Outwardly, my reply was “I think it would be rude not to wouldn’t it?”. Inwardly, I was jumping around like a mad thing.
Having organised the requisite day off work, I headed to central London from my back-end-of-nowhere home. Informed that I was first up on the day, I made sure that I was on time. So much so that I reached Russell Square just a little too early. Nevertheless, after a lazy few minutes sitting on a park bench with a coffee, I headed to the hotel whereupon I met up with Tom and bassist Johan Niemann. With warm greetings all round, and with the guys’ check-in sorted, we headed to the bar to chat about all things Evergrey and all things related to album number nine, the magnificent opus ‘Hymns For The Broken’.

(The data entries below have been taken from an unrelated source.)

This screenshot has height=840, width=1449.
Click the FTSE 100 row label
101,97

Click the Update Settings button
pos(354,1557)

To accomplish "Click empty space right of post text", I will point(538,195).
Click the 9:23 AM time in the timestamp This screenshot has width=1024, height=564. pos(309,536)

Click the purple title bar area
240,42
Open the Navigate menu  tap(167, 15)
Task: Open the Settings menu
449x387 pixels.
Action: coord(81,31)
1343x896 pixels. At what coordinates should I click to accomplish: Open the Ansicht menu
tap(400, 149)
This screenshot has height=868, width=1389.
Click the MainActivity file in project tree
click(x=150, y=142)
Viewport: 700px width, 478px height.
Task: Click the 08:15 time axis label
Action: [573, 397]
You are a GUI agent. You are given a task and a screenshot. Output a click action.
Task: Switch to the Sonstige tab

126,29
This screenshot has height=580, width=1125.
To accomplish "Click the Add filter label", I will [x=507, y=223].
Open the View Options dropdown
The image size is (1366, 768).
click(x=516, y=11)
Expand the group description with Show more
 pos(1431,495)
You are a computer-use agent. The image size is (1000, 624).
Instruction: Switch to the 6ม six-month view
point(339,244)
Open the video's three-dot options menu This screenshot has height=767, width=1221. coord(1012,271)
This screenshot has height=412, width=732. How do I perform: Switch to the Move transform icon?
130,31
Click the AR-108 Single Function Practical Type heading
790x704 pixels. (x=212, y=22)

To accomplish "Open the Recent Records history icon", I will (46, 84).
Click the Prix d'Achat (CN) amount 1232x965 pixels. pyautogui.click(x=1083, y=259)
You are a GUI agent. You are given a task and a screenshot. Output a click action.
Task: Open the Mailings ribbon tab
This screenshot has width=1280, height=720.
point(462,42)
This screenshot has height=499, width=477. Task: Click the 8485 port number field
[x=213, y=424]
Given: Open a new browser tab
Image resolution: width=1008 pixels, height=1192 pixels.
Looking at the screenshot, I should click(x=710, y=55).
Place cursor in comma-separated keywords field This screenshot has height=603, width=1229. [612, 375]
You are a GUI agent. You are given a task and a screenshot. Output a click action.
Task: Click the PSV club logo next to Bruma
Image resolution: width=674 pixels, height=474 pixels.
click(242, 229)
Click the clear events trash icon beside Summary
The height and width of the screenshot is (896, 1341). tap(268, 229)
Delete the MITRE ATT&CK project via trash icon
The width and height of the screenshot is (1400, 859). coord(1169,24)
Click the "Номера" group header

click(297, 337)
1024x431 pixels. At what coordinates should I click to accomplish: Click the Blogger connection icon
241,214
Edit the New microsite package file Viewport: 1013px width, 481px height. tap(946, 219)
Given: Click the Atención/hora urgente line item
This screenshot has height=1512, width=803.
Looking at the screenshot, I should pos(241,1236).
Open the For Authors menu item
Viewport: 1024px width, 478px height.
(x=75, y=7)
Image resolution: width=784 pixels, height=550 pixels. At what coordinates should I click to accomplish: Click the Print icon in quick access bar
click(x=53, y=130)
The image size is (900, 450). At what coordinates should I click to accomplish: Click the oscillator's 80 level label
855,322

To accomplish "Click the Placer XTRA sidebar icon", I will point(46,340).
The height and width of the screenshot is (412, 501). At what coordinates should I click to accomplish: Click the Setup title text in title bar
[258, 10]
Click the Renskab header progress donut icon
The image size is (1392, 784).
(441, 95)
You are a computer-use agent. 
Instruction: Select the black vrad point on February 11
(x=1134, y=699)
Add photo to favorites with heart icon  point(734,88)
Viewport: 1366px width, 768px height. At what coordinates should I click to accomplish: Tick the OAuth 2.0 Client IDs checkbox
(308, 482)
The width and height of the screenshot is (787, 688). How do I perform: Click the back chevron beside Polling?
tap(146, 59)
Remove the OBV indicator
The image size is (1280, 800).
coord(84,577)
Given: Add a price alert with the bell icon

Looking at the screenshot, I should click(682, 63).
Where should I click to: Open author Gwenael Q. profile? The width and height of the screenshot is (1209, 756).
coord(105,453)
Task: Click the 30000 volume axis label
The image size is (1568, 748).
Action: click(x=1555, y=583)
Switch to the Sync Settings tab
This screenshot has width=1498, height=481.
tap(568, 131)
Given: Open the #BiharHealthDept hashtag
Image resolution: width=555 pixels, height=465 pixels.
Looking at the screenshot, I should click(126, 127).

Lounging in a couple of large leather sofas and with the much-needed real ale flowing, I begin the interview by asking how on Earth the band had considered going about breaking the news that Evergrey were no more. I hadn’t even known that it was a possibility and the fact that this option was the most likely outcome up until a few months ago really surprised me.
“There is no nice way of saying that this is it. You just have to say ‘this is it’, Tom chuckles with a lop-sided grin on his face. “But on the other hand, we basically played on the ‘Glorious Collision’ album until up to two weeks ago. It is fucking insane, being able to maintain our standards for so long. We maybe could have carried it on longer too, but it has to be fun though. And if it is not fun, you have to do something else, just like anyone else in any other job.”
Much criticism has come the way of Evergrey over the years for the apparent revolving door syndrome that has plagued them. Everybody has their own theory as to the reasons behind it, but a stoical Tom just admits that these things happen, explaining that sometimes, it is better for the band if members come and go. During the last year or so, both Hannes Van Dahl (drums) and Marcus Jidell (guitars) have headed for the exit, a factor that apparently triggered the potential folding of the band. However, out of adversity and when you least expect it, a near-disaster can turn into a blessing. That’s exactly what happened for Evergrey, as Marcus’ and Hannes’ departures effectively signalled the return of two familiar faces to the fold. Re-enter guitarist Henrik Danhage and drummer Jonas Ekdahl.
Before asking for the low-down on their return, I invite Tom to recount the reason for the departure of this duo back in 2010.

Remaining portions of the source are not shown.